▸ DATASET:
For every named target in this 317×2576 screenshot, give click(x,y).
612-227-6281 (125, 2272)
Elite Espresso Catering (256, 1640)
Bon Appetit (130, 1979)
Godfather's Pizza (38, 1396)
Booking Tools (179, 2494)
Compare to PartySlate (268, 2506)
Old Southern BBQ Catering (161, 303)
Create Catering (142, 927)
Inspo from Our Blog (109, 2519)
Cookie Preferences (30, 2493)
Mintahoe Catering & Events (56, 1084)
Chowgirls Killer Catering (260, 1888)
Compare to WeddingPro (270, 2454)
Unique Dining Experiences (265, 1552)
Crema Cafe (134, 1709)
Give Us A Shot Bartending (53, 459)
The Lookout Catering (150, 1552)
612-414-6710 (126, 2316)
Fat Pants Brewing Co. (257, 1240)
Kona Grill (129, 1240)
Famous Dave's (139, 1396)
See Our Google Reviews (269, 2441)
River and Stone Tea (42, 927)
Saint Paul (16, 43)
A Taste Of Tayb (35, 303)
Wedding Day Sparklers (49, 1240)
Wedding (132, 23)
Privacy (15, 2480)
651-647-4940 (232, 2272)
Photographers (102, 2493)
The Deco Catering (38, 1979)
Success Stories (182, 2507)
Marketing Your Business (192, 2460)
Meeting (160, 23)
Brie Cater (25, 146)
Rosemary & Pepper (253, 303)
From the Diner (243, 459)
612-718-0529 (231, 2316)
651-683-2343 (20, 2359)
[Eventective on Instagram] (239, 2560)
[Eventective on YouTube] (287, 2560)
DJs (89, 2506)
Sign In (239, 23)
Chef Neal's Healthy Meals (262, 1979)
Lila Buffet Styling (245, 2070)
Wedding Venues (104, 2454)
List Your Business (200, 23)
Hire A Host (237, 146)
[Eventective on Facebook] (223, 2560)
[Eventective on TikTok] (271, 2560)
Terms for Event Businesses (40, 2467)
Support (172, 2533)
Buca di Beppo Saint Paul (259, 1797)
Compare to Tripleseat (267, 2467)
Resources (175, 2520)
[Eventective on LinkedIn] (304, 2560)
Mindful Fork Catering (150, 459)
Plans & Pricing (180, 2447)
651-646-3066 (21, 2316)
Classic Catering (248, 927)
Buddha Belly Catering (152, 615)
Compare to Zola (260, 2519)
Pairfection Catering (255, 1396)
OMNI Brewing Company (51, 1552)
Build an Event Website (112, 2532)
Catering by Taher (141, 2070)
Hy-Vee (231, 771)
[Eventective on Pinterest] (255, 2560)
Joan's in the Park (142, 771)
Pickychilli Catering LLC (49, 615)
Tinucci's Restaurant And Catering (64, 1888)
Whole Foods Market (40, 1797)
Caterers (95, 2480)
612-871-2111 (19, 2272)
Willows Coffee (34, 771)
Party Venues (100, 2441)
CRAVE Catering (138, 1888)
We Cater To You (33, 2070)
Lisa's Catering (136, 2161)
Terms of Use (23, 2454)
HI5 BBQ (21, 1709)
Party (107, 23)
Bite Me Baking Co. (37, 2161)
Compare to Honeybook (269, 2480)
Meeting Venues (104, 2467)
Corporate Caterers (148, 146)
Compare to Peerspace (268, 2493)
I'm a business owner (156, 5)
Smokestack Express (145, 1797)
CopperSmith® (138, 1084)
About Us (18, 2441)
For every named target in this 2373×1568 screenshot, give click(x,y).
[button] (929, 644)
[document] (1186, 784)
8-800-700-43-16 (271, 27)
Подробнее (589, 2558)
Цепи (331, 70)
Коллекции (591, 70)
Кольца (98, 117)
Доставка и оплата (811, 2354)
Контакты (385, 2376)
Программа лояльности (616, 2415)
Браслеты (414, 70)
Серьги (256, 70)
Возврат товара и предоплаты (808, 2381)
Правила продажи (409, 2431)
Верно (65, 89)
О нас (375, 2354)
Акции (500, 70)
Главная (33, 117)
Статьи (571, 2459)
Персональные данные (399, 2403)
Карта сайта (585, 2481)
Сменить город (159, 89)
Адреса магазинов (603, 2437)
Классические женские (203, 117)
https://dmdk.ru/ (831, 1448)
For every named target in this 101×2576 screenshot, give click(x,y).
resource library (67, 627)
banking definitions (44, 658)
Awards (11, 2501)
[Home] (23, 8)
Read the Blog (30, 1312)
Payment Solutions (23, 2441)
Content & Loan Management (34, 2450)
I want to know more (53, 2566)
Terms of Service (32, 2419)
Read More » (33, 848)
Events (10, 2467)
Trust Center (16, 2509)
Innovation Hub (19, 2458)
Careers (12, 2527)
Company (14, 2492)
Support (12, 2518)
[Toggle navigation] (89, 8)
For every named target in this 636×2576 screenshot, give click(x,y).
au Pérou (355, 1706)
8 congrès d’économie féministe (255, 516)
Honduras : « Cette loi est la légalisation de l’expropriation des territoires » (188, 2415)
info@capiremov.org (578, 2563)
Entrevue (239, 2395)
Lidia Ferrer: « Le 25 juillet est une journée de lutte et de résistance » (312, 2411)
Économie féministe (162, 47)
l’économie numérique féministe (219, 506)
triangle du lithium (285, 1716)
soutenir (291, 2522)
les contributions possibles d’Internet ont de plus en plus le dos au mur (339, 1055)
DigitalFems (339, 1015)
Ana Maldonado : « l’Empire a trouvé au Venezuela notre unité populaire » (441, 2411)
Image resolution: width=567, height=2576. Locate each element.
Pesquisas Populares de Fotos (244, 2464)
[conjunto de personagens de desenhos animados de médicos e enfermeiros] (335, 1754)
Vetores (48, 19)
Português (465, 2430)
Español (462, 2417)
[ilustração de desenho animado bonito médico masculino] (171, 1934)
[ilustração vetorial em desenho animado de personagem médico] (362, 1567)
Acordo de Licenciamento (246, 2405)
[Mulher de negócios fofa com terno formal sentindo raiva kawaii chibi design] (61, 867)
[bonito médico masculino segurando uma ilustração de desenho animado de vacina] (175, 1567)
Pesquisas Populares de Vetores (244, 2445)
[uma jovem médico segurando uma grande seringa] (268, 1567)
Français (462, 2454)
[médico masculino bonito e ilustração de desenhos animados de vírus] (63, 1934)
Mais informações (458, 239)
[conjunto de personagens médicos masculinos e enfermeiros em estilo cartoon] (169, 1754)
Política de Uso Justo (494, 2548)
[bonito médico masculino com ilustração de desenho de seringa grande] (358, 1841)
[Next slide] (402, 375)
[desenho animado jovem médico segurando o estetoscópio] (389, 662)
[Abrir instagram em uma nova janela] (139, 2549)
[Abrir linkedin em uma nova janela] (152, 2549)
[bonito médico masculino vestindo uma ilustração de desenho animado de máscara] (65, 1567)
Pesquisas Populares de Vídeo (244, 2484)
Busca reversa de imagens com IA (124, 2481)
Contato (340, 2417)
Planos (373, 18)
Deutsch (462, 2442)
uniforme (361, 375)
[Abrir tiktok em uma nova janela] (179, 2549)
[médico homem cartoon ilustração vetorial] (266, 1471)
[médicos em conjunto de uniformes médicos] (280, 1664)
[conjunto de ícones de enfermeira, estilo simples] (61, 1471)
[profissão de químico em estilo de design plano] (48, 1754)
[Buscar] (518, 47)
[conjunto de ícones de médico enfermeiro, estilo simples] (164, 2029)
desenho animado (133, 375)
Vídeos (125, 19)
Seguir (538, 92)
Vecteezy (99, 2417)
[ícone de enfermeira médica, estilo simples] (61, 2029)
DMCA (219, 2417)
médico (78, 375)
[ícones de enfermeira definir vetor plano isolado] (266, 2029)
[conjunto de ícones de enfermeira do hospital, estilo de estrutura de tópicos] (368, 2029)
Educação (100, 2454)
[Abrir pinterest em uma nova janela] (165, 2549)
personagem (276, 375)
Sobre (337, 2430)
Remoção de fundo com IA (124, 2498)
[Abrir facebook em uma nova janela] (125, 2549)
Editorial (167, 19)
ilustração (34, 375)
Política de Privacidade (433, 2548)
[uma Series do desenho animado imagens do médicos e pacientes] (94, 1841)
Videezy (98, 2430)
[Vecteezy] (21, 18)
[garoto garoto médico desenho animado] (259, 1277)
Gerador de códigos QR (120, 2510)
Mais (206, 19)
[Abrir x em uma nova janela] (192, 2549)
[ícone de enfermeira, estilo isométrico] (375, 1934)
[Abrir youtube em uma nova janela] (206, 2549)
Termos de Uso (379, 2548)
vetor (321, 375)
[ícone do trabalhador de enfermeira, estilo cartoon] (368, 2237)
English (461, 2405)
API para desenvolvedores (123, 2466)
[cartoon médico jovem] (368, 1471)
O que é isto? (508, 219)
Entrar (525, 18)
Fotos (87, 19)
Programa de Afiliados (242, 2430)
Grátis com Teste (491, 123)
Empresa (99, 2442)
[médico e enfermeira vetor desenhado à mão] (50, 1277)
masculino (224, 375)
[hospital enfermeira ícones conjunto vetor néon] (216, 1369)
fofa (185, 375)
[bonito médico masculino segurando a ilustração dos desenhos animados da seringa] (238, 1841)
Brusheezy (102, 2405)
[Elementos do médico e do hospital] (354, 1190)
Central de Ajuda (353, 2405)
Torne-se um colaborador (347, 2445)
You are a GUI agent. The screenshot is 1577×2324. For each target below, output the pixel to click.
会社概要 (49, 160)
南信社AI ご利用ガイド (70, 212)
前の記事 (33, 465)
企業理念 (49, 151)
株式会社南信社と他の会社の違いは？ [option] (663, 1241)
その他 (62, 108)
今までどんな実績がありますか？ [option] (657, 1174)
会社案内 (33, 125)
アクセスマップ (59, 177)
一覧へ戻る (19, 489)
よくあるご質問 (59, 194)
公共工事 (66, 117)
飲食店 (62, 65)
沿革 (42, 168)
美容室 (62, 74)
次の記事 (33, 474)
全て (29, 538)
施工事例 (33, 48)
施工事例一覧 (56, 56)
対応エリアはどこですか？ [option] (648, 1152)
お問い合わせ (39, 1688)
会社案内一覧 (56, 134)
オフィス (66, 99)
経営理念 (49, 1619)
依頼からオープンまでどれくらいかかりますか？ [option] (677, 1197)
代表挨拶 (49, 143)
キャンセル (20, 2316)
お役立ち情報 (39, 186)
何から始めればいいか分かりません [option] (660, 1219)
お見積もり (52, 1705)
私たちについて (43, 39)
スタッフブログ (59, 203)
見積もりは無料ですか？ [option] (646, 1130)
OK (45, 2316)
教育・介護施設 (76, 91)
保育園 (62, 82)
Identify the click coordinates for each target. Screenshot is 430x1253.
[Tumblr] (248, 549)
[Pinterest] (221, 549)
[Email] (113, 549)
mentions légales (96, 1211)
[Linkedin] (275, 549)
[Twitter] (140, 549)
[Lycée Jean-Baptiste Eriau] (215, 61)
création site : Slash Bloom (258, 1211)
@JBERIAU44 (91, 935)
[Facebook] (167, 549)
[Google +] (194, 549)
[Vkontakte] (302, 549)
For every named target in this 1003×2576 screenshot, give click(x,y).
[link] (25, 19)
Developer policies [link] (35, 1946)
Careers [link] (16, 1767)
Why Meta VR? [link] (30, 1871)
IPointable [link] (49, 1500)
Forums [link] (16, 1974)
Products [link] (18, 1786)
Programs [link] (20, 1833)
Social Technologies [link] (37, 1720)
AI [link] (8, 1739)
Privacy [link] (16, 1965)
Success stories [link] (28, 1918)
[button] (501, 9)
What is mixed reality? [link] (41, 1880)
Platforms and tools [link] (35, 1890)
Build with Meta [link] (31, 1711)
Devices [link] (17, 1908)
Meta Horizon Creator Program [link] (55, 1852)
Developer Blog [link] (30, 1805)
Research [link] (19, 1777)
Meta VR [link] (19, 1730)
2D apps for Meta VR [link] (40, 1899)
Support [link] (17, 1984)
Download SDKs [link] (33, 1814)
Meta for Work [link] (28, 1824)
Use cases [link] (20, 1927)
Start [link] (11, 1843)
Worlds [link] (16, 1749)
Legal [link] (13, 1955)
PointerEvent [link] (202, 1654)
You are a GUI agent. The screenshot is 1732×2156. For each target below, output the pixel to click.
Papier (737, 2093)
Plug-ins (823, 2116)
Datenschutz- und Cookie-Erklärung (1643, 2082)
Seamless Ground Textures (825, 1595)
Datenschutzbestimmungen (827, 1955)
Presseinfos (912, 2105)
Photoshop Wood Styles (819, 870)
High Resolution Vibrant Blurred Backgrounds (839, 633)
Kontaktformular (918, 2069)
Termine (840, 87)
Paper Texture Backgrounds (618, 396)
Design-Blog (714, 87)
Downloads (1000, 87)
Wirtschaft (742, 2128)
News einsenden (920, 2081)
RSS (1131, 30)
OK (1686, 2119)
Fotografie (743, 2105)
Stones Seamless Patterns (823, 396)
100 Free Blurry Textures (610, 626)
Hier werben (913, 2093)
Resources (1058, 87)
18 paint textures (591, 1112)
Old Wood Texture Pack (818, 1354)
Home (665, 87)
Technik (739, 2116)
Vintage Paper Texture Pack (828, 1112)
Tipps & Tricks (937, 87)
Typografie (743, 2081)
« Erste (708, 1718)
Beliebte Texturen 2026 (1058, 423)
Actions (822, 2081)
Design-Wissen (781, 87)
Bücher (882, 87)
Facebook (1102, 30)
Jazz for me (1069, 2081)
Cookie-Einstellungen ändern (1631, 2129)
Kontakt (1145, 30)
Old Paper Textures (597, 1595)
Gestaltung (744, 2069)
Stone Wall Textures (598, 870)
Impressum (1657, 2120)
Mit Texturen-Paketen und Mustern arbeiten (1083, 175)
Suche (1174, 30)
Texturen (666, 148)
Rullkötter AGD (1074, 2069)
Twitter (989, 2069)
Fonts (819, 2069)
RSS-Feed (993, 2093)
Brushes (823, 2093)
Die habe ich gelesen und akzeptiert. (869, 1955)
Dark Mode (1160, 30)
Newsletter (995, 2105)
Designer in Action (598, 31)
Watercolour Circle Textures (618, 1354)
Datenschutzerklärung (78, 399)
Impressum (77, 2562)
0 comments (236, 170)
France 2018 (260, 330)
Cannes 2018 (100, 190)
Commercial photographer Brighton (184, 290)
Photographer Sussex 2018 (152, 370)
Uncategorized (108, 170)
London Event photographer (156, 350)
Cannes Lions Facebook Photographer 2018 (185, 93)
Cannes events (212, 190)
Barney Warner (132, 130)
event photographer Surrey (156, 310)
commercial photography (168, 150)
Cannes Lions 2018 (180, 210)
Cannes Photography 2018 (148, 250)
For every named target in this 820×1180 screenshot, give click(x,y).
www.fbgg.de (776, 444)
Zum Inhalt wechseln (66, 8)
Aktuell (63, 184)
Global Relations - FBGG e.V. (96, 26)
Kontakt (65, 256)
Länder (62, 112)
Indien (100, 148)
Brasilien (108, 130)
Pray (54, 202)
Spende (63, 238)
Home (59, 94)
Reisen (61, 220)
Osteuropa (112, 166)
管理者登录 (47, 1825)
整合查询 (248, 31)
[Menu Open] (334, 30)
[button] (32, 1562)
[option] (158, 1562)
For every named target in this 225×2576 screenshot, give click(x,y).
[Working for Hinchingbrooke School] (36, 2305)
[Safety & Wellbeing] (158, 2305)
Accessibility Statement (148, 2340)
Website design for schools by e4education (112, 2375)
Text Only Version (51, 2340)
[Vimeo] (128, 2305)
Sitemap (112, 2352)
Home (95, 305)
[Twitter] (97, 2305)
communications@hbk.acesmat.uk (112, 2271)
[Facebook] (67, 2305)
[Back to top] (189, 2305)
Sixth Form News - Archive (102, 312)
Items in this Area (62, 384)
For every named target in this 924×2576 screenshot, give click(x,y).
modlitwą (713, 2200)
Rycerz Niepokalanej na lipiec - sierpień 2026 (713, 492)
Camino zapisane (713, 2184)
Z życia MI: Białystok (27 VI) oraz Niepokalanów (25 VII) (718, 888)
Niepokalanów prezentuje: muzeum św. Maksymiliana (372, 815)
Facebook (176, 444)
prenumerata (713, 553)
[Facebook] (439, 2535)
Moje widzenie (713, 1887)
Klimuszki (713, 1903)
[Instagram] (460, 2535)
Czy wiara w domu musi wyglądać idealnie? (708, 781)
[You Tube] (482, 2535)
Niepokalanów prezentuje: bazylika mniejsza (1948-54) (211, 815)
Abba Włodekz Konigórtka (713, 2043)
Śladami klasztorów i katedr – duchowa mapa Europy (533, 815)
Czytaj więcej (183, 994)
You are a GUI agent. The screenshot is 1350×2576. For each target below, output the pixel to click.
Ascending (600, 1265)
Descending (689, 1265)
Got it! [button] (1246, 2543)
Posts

▸ EXERCISE DIRECTIONS:
Taking the entries above, restate exactly those lines that fall between the line with "[option] (158, 1562)" and the line with "Text Only Version (51, 2340)", keeping both of those lines too.

▸ OUTPUT FOR THIS TASK:
[option] (158, 1562)
For every named target in this 225×2576 screenshot, give click(x,y).
[Working for Hinchingbrooke School] (36, 2305)
[Safety & Wellbeing] (158, 2305)
Accessibility Statement (148, 2340)
Website design for schools by e4education (112, 2375)
Text Only Version (51, 2340)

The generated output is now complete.